Ben hep komando olmak istedim lan, çünkü iflah olmaz bir Doğu karadenizliydim ve bizim köyümüz yüzyıllardır devletin operasyonel eleman ihtiyacını karşılayan lokasyonlardan biriydi.
Abim yaşındakiler 90’lı yıllarda çekiç, Çelik, güneş ve tüm sınırötesi operasyonlara katılmıştı. Operasyon olmayan zamanlarda bile bosna, Kosova, Afganistan barış gücünde mutlaka birileri olurdu.
Babam Kıbrıs gazisiydi, eoka’yla çatışmıştı.
Dedem Kore gazisiydi. Sırtında telsiz bataryasıyla daegu’da, pusan’da, kunuri’de muharebenin içinde muhabereyi sağlamaya çalışmıştı.
Dedemin babası istiklal gazisiydi, Erzurum’dan Artvin’e kadar yaklaşık 200 km’lik bir hat üzerinde Rusları geri püskürtmeye çalışmıştı, 903 tuğralı mavzerinin dipçiğinde 27 tane çentik var.

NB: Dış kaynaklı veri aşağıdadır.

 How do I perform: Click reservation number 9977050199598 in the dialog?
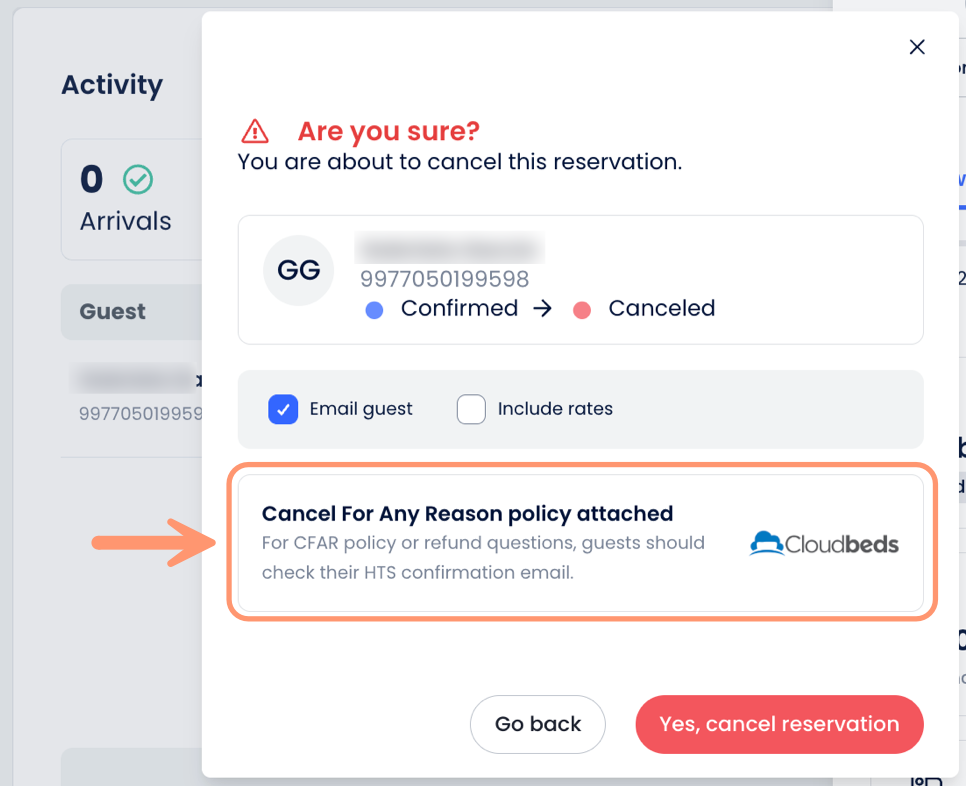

Bizim sülalemizin adı “yençaroğullarıydı” çünkü, dilaver isimli bir yeniçerinin torunlarıydık.
Ama gel gör ki çok istediğim halde ben komando değil, Ermenistan sınırında tankçı oldum. Askerliğim öyle sessiz sakin Ermenileri dikizleyerek arada sınır boyu manevra yaparak filan tatsız tuzsuz geçti lan.